The story starts with me implementing what I thought would be a simple web service to let a client upload large files to S3. Simple, because I started with an example that I'd written for a blog post. After a couple of hours to convert something intended as a teaching tool into something user-friendly and easy to deploy, and I was ready to test. Some small files went through with no problem, so I selected a 12.5 GB file and went for a bicycle ride.

When I got back, there was no browser running.

The first rule of debugging is that you need to reproduce the bug, so I started the upload again and switched my focus to another task. An hour or so later, I went back to the VM running my test, and again, no browser running.
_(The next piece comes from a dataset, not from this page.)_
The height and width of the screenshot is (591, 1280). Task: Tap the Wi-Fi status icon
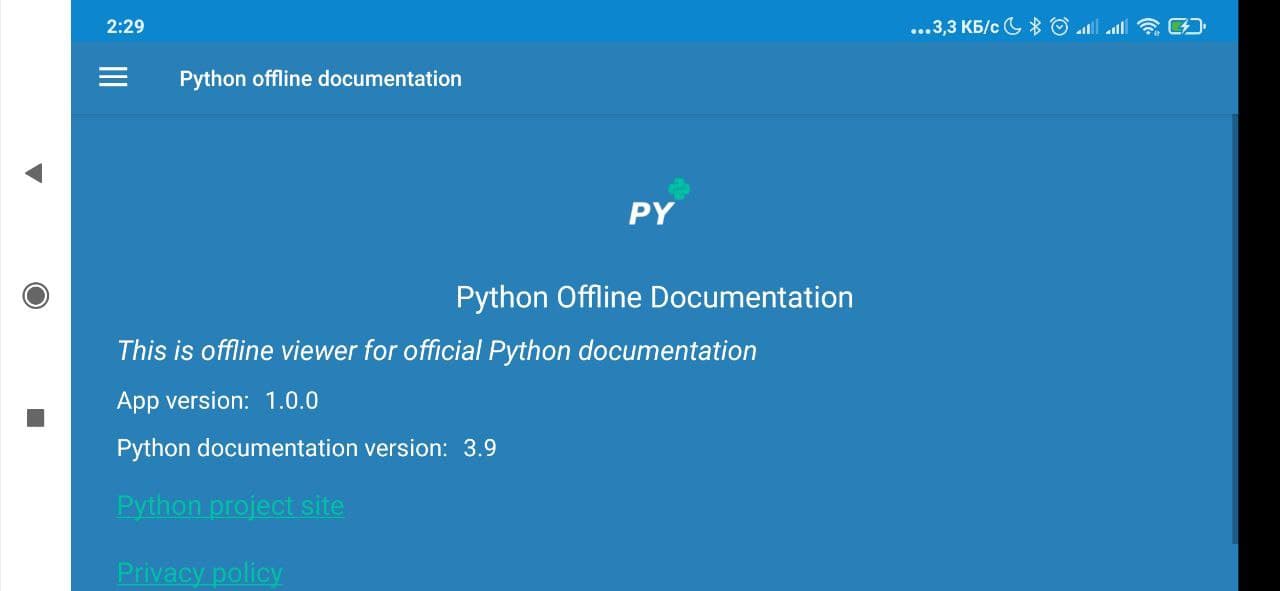1148,27
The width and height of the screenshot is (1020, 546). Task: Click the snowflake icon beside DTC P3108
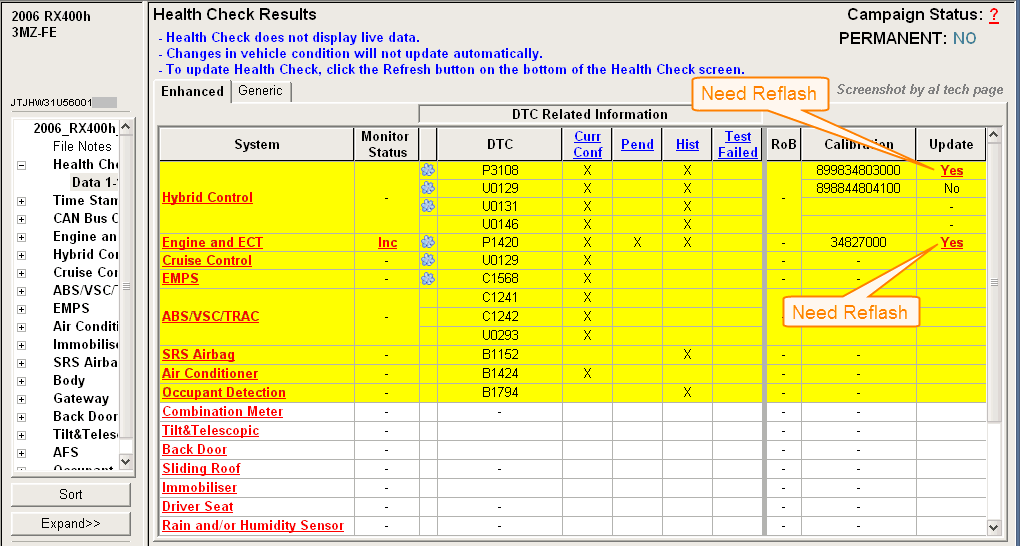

I started the upload again, and paid careful attention to the requests flowing through the Network tab in the Firefox developer tools. Everything looked good, so I turned to top: when programs die unexpectedly, it's often due to memory errors. Sure enough, I saw that the resident set size (RSS) kept growing.

OK, probably a bug in my code. I'm not much of a JavaScript developer, and don't really understand how it manages memory, so I'm probably holding onto something unintentionally. Fortunately, the code is simple, and I was able to set a breakpoint in a "progress monitor" callback. After digging through various object trees accessible from my code, I was convinced that nothing I did caused the problem.

Time to turn to Google (and Duck Duck Go, which I'm trying as an alternative), to see if maybe there's something wrong with the AWS JavaScript library. I didn't expect to find anything: the second rule of debugging is that when you think there's a problem with a commonly-used library, it's you. But I was using an older version of the library, and perhaps uploading 12 GB from the browser was unusual enough to hit a corner case. Unfortunately, most of the search hits were from Stack Overflow, and were basic “how do I use this library?” questions.

One of the great things about having browsers built by different companies is that you can do comparison tests. I fired up Chrome, started the upload, and watched top; no change in its RSS, and the overall available memory remained constant. I started a Windows VM and did the same thing with Edge, and while the Windows Task Manager doesn't give the level of information that top does, it also appeared to handle the upload without a problem.

More Googling, now on Firefox memory issues. And from that, I learned about about:memory, which lets you see the memory usage of every Firefox process. With that page open in one window, I started my upload from another. After a gigabyte or so of the upload, I checked the memory dump … and it didn't show any excess memory consumption. Neither did top. WTF?!?

At this point it hit me: every time the browser crashed, I had Developer Tools open. So the browser was holding onto every chunk of the file that it uploaded, in case I wanted to go to the Network tab to inspect those requests.

Is there a lesson here? Not really; it's just an example of following the process I first wrote about a dozen years ago. But as I said, it's catharsis, and a reminder that most problems are PEBKAC: Problem Exists Between Keyboard And Chair.